Dad and Mom.

Mom screaming, running toward Tom, shoving a squirming Benny-all of eighteen months-into Tom’s arms. Screaming and screaming. Telling him to run.

While the thing that had been Dad pushed its way through the bedroom door that Mom had tried to block with a chair and lamps and anything else she could find.

Benny remembered Mom screaming words, but the memory was so old and he had been so young that he didn’t remember what any of them were. Maybe there were no words. Maybe it was just her screaming.

Benny remembered the wet heat on his face as Tom’s tears fell on him as they climbed out of the bedroom window. They had lived in a ranch-style house. One story. The window emptied out into a yard that was pulsing with red and blue police lights. There were more shouts and screams. The neighbors. The cops. Maybe the army. Thinking back, Benny figured it was probably the army. And the constant popping of gunfire, near and far away.

But of all of it, Benny remembered a single last image. As Tom clutched him to his chest, Benny looked over his brother’s shoulder at the bedroom window. Mom leaned out of the window, screaming at them as Dad’s pale hands reached out of the shadows of the room and dragged her back out of sight.
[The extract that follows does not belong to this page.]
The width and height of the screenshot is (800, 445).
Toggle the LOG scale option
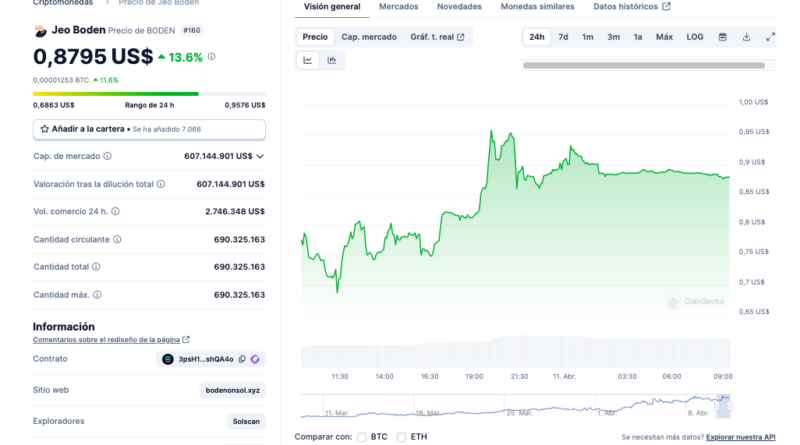[694, 37]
That was Benny’s oldest memory. If there had been older memories, then that image had burned them away. Because he had been so young the whole thing was little more than a collage of pictures and noises, but over the years Benny had burned his brain to reclaim each fragment, to assign meaning and sense to every scrap of what he could recall. Benny remembered the hammering sound vibrating against his chest that was Tom’s panicked heartbeat, and the long wail that was his own inarticulate cry for his mom and his dad.